Sullivan & Cromwell has been forced into a very public mea culpa in Manhattan federal court, after an emergency filing in the Prince Global Holdings Chapter 15 case turned out to be riddled with bogus citations and other misfires generated by artificial intelligence. The white-shoe firm told the court the errors were AI "hallucinations" and has since filed a corrected version of the motion.

In an April 18 letter to Chief Bankruptcy Judge Martin Glenn, Andrew Dietderich, co-head of the firm’s global restructuring group, admitted that the motion included fabricated authorities, misquoted passages and other inaccuracies, according to the Maryland Daily Record. Dietderich said the firm’s own AI policies were ignored and that a second-level review still failed to catch the problems. He told the judge he had personally called opposing counsel to apologize and that corrected papers had been submitted to the court.

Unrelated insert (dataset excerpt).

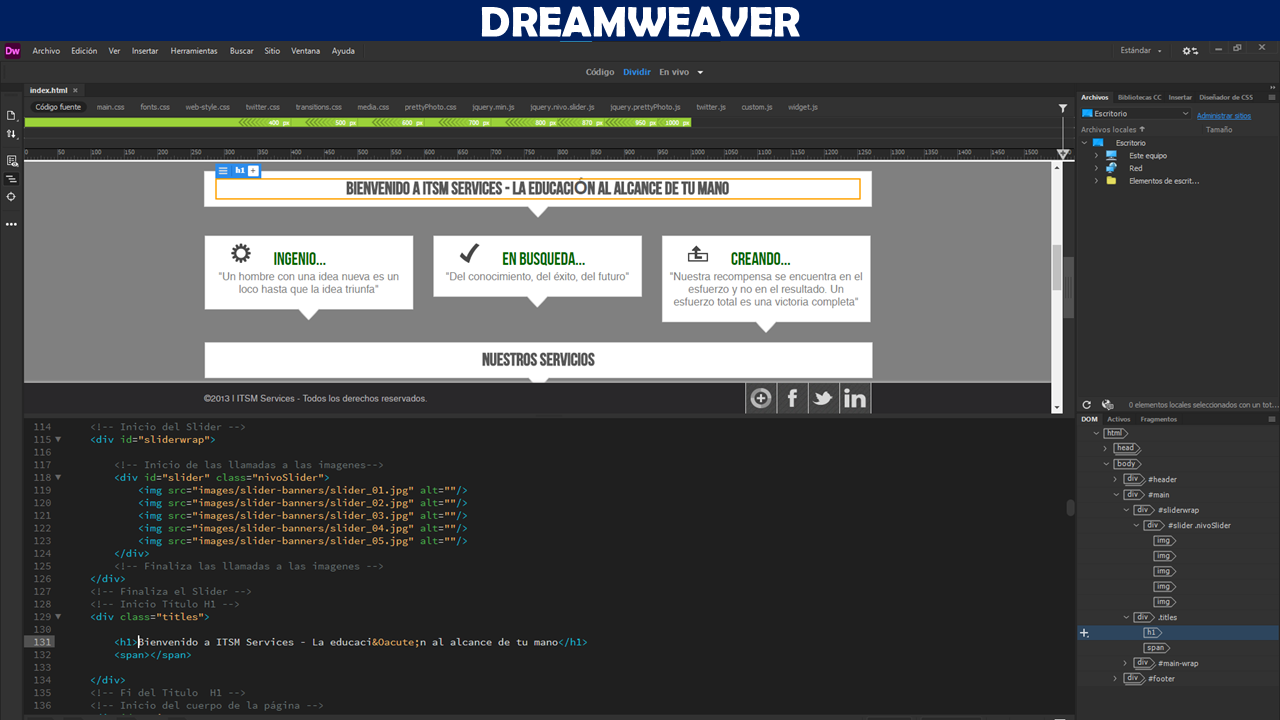Image resolution: width=1280 pixels, height=720 pixels.
Task: Click the plus button next to h1 tag
Action: tap(254, 171)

What the firm told the court

Dietderich detailed how the flawed filing ranged from bad pin cites to citations of non-existent legal authorities, and acknowledged that opposing counsel at Boies Schiller Flexner were the ones who flagged the mess. The Southern District docket now reflects amended entries and a corrected filing in the Chapter 15 case after the mistake surfaced, according to the public case record, which is accessible through Inforuptcy.

Legal blog Above the Law published the firm’s letter, highlighted that the attachments listed dozens of corrected citations, and ran excerpts showing just how much cleanup was required after the AI-driven missteps.

Why it matters for lawyers and courts

The dust-up is only the latest high-profile reminder that generative AI can confidently spew out convincing but invented "authority," and that lawyers, not the software, are the ones who sign their names to it. The Thomson Reuters Institute has cataloged a series of similar episodes and stresses that existing ethics rules, including Rule 11 and Model Rule 1.1, already require attorneys to independently verify their research and maintain real human review before filing anything with a court, according to Thomson Reuters.

Case background

Sullivan & Cromwell represents foreign court-appointed liquidators handling the wind-down of Prince Global Holdings Limited, a British Virgin Islands company linked to allegations that its founder, Chen Zhi, ran forced-labor scam compounds and a large investment fraud operation. Federal prosecutors in Brooklyn unsealed an indictment last year charging Chen with wire-fraud and money-laundering conspiracies and filed a historic forfeiture complaint, according to a press release from the Department of Justice.

The Chapter 15 docket shows filings by Dietderich on behalf of the liquidators and reflects the corrected entries that were added after his apology letter was delivered to the court, according to Inforuptcy.